Have you ever been surprised when your dog failed to do something that you were sure you had trained him to do? Perhaps he stays beautifully when you stand beside him in a quiet kitchen. But when you ask him to “stay” at the dog park from 20 feet away? Not so much. You may have trained him well in the kitchen, but you forgot to consider the three Ds of dog training.
The three Ds are duration, distance, and distraction, and they affect almost any behavior. Dogs don’t generalize well, meaning if they learn to sit in front of you, they don’t automatically know that “sit” means the same thing when you’re on the other side of the room. As each D increases, it becomes more difficult for your dog to understand how to perform a behavior successfully. And if all three come into play without your dog having trained for each one individually, the chance of him doing what you ask is slim.
Duration is the length of time your dog maintains a behavior. Some behaviors don’t have a duration factor, such as spinning in a circle or jumping over a bar, but for those behaviors that require your dog to hold a position, like “sit” or “down,” the longer he has to hold it, the harder the task becomes.

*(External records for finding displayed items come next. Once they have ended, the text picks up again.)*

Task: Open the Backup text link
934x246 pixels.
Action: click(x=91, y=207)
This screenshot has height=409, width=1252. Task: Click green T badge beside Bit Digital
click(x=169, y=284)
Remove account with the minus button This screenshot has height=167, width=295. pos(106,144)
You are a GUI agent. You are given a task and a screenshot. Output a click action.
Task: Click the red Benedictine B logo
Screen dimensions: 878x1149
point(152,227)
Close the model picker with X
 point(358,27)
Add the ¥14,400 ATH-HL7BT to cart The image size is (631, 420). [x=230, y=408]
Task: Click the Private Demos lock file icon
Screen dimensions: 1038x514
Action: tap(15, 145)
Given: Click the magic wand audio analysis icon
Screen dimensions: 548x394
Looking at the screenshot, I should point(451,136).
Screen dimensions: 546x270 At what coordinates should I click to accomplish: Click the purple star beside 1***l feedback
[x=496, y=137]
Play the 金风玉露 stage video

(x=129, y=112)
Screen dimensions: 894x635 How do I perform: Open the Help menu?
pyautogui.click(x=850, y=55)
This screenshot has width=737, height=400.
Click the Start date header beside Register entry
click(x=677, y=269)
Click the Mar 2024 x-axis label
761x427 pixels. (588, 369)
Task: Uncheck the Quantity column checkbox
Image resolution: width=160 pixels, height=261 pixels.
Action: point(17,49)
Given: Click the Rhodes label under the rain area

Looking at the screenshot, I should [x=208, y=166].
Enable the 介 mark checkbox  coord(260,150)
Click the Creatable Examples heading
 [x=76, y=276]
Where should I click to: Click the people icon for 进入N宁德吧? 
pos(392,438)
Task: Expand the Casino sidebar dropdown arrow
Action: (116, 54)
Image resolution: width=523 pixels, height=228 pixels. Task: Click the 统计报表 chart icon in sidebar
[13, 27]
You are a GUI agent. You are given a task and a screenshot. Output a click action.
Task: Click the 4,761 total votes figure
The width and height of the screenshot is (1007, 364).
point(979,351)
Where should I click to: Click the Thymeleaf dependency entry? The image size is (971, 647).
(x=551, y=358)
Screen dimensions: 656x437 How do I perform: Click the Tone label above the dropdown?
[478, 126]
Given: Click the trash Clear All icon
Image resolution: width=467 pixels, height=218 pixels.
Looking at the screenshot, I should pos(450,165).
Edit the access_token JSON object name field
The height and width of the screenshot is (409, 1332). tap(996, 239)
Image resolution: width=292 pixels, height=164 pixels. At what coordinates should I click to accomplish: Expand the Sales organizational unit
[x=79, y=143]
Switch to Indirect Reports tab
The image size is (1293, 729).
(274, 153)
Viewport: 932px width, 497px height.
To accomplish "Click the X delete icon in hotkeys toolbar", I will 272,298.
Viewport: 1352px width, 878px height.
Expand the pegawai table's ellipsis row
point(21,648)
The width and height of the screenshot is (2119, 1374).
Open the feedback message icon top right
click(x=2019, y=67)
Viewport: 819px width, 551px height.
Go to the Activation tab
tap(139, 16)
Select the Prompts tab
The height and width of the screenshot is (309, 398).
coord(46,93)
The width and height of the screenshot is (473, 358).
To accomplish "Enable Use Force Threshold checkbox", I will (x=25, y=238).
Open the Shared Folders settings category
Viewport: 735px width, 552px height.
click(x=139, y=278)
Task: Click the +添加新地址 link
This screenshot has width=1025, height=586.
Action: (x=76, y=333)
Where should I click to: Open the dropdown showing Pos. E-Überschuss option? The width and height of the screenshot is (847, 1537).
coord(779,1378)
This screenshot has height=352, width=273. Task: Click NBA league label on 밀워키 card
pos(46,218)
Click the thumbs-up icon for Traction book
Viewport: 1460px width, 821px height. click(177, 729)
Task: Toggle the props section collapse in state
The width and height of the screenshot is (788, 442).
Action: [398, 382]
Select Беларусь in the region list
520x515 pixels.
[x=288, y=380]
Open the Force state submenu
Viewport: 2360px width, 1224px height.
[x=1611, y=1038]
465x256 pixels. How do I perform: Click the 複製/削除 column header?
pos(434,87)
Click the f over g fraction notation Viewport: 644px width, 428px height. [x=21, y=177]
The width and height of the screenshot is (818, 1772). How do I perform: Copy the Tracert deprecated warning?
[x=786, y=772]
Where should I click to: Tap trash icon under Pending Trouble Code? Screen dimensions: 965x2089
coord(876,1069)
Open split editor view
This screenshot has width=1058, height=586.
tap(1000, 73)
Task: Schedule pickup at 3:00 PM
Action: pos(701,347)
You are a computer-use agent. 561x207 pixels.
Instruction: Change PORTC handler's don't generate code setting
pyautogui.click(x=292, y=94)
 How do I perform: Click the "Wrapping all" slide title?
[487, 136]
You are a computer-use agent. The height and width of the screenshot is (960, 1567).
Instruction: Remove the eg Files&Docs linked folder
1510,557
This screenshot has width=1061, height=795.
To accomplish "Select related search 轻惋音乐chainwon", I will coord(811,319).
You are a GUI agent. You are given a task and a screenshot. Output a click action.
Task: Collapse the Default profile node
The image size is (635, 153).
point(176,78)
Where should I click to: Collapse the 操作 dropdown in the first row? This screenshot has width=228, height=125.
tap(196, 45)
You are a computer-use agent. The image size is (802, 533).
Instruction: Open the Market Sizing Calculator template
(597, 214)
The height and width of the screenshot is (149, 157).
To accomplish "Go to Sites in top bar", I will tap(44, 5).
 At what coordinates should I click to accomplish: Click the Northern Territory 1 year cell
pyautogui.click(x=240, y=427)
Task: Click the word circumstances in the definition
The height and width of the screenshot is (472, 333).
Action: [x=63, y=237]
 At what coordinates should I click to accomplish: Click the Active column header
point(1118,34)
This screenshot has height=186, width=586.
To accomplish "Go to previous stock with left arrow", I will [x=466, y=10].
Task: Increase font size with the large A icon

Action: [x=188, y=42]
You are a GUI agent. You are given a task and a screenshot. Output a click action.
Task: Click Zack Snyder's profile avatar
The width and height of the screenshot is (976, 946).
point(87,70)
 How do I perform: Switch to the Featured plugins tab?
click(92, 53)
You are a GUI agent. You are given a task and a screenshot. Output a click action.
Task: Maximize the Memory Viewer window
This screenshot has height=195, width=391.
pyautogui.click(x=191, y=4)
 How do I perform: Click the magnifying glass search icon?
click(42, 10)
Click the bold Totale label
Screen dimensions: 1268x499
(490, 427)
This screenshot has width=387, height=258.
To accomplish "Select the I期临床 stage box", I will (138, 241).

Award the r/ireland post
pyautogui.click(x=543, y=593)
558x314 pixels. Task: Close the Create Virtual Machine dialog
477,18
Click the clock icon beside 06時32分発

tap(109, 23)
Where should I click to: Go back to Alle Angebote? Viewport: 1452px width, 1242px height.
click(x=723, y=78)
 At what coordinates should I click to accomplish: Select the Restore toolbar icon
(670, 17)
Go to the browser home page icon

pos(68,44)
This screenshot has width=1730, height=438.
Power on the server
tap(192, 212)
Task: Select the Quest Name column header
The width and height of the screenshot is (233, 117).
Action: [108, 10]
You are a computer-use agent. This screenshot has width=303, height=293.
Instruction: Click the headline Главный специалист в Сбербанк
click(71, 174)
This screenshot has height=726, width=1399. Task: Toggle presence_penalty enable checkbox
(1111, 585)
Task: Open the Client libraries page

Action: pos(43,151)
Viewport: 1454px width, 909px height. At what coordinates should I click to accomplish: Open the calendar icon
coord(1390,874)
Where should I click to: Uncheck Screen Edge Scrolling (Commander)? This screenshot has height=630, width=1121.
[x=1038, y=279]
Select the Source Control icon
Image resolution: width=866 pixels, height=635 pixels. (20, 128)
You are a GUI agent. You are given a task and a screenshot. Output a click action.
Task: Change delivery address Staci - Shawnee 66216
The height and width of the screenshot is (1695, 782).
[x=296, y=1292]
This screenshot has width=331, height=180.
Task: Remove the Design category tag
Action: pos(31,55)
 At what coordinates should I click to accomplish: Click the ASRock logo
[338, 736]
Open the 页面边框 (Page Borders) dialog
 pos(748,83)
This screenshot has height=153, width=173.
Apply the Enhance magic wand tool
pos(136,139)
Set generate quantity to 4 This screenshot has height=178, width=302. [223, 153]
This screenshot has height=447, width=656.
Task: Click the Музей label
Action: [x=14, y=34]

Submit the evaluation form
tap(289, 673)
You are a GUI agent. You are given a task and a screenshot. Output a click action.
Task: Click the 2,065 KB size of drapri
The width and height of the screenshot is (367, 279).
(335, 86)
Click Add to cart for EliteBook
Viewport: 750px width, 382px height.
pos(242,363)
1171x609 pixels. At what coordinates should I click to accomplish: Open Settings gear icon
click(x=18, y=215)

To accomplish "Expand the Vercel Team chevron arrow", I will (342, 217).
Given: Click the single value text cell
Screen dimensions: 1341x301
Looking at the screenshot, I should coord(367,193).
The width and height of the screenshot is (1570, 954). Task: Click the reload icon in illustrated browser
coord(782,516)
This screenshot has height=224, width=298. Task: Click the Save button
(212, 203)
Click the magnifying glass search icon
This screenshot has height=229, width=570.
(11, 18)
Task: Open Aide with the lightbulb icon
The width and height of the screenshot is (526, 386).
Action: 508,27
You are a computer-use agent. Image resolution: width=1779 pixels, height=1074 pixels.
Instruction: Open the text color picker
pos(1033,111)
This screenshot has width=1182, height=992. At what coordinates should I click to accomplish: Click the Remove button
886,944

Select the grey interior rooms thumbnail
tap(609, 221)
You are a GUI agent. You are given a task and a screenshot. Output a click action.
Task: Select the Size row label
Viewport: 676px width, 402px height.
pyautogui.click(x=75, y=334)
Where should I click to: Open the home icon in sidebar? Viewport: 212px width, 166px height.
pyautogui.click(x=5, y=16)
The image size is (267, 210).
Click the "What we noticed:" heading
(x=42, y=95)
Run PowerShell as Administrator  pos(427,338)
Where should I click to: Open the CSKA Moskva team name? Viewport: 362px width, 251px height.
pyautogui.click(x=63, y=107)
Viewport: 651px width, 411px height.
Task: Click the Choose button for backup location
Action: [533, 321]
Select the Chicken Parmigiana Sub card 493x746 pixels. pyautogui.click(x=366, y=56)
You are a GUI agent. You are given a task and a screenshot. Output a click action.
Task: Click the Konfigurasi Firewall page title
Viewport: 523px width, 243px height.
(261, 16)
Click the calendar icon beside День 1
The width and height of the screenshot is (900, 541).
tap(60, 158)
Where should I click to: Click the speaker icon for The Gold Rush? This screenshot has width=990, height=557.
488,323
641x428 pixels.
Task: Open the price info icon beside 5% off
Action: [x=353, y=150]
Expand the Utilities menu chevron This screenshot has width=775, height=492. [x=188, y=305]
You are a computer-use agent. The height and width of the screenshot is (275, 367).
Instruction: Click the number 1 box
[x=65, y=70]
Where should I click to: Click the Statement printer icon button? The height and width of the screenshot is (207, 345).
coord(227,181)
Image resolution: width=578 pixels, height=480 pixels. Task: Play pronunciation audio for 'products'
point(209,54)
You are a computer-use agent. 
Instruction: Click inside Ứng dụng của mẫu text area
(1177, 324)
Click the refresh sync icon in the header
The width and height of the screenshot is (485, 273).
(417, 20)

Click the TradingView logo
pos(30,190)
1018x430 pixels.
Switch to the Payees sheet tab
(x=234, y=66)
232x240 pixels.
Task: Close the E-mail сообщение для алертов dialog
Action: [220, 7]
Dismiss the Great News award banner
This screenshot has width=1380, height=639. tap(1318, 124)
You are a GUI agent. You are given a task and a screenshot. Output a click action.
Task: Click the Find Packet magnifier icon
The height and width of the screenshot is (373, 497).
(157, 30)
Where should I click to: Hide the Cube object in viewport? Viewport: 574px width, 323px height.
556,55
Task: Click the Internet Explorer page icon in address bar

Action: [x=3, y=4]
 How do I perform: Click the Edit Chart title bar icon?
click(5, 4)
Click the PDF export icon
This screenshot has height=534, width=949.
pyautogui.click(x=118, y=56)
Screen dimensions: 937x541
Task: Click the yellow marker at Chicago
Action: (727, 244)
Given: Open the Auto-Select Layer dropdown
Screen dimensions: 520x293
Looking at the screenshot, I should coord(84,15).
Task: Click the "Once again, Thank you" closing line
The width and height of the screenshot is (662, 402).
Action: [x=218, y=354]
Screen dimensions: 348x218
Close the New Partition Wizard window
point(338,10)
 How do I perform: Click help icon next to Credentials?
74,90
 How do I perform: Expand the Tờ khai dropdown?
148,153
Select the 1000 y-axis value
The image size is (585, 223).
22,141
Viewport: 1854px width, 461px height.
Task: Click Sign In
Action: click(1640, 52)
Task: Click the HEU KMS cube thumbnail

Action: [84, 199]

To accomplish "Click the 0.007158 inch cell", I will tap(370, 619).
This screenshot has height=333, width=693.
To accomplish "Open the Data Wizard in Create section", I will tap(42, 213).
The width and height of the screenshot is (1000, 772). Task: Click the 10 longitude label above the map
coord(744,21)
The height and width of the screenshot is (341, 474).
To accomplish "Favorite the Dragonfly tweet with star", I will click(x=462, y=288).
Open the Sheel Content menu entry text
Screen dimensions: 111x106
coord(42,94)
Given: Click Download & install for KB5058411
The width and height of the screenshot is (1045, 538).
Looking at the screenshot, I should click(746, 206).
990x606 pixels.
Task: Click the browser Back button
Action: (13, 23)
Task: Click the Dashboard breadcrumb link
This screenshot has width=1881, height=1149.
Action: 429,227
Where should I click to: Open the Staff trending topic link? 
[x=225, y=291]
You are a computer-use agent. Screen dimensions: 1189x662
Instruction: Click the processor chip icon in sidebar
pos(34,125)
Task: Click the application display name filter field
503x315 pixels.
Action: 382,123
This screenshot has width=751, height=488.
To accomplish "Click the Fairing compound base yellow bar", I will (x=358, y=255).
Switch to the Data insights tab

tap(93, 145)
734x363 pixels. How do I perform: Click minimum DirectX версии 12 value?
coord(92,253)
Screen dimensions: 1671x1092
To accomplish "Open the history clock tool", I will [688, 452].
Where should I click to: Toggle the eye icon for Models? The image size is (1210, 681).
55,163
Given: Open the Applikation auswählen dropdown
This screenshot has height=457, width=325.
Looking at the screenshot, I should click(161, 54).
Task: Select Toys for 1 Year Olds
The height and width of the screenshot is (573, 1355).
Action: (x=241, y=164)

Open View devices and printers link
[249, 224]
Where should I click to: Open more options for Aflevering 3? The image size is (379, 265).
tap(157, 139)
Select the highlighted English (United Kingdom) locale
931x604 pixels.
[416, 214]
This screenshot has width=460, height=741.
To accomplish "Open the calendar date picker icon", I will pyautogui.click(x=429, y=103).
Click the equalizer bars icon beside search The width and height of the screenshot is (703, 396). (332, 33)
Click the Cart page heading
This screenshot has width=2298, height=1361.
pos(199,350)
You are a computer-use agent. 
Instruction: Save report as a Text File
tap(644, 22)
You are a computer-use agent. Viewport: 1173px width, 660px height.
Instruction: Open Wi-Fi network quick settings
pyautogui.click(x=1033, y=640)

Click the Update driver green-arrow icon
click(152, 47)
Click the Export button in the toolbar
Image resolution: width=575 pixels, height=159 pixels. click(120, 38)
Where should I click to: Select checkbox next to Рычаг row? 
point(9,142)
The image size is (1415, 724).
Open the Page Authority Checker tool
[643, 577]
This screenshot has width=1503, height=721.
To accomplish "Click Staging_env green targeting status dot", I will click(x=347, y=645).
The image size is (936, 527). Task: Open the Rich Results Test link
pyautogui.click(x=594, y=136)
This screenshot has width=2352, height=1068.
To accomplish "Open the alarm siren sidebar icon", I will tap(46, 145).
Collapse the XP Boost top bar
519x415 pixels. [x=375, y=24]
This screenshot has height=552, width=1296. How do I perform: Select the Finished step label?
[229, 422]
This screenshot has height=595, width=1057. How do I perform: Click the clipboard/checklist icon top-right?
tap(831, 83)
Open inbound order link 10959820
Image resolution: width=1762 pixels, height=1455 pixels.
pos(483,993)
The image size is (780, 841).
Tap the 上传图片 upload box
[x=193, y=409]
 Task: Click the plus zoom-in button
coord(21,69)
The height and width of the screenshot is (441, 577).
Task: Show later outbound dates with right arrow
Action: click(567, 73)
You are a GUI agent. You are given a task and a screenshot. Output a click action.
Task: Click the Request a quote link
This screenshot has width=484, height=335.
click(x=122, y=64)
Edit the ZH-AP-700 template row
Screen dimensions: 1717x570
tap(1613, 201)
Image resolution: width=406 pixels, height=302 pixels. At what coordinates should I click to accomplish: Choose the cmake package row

Whenever you train a new behavior, be sure to start with a very short duration, like one second. Then build the duration one second at a time. Whenever your dog gets it wrong, go back to a shorter interval that you know he can handle and start building one second at a time all over again.
Be aware of when you give your rewards. For example, many dogs pop out of a “down” as soon as their belly has touched the ground because they get their treat when they stand up. Treat your dog while he is in the position you want to reinforce rather than waiting until he’s moved. You can also treat throughout the duration; if you’re training your dog to sit for 60 seconds, pop a tiny treat in his mouth at 20-second intervals, as well as when he’s finished. He will quickly decide that sitting is his favorite position.
Distance is how far away you are from your dog when he does a behavior. The farther away you get, the less reliable your dog will become. When you’re training distance, start small and build slowly. Make sure your dog can handle a relatively large distance with you in front of him before you start moving to his side or behind him. Save leaving the room for last. Dogs know when we can’t see them, so turning your back or walking out of sight is particularly challenging.
When training, always return to your dog before you release him or give him his final reward. Doing so will prevent him from anticipating his treat and following you as you walk away. Remember, the farther you go, the lower your dog’s rate of reinforcement will be. After all, you can’t slip him treats while he holds a position, as you did with duration, if you aren’t beside him. For a behavior like lying on his bed, you can reinforce the distance by tossing treats onto his bed as you walk away. Or consider using the Treat and Train Remote Reward Dog Trainer, a remote-controlled reward system which allows you to provide treats from a distance.
Distraction involves whatever else is going on around your dog when he does a behavior, from a squirrel running across the yard to the sound of the doorbell. If your dog finds it exciting or disrupting, it’s a distraction. Even extra-special treats can be distracting for some dogs. Be sure your dog can handle duration and distance before you start adding distractions. That means training new behaviors in familiar, quiet environments where you are the most interesting thing in the room.
Just as with duration and distance, start with small distractions and build slowly. For example, teach your dog to wait at doorways in a quiet room in the house before moving to the back door, then the front door, then outside. As you increase the difficulty, consider increasing the value of your dog’s rewards.
Don’t forget the power of the “leave it” cue. It will help you communicate to your dog that he can’t have the thing he wants right now. And for those distractions that are too tempting for your dog to resist, like that squirrel, start with the distraction as far away as possible.
Putting It All Together
When you’re training your dog, only work on one D at a time, leaving distraction for last. Only combine the Ds once your dog has mastered each one on its own. So when you’re working on distance, lower your duration back to one second and keep the distractions to a minimum. Set your dog up for success and don’t rush.
Any time you notice your dog struggling to perform a behavior you thought he knew, look at the three Ds. Chances are there is something too tricky for him to handle. Incorporate duration, distance, and distraction into your training to ensure your dog understands what you’re asking no matter what. You’ll soon have a dog you can take anywhere — without any surprises.